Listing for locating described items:
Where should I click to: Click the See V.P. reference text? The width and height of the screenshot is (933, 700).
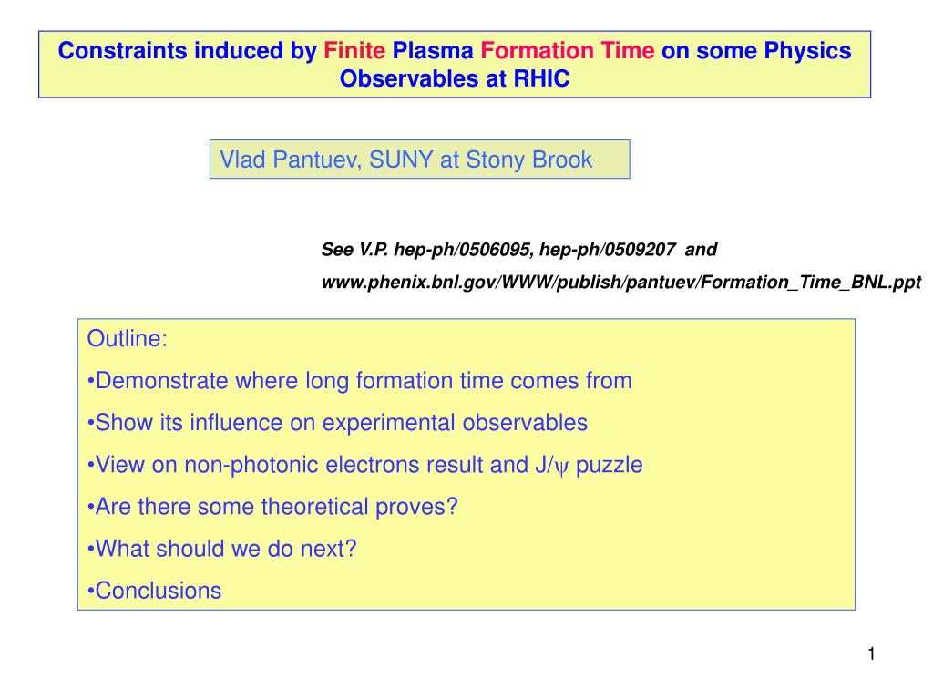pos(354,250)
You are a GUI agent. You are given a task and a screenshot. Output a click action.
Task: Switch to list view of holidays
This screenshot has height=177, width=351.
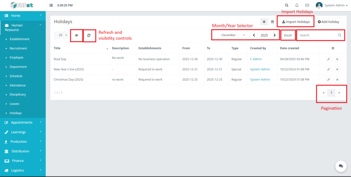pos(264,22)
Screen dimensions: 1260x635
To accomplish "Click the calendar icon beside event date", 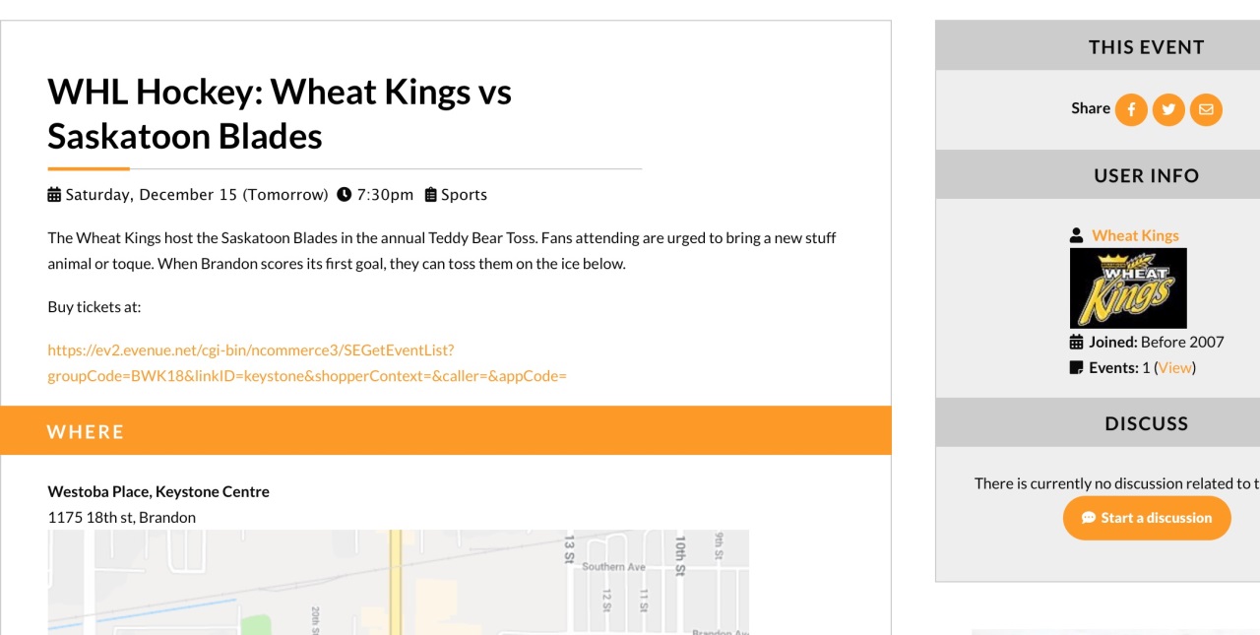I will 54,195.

**What you have to do**: Arrange the listing as a numbered list from its start through the line containing "pos(354,250)", skipping blank lines and leaving out the pictures.

**Solution for this exercise**:
1. Where should I click to: Click the See V.P. reference text? The width and height of the screenshot is (933, 700).
2. pos(354,250)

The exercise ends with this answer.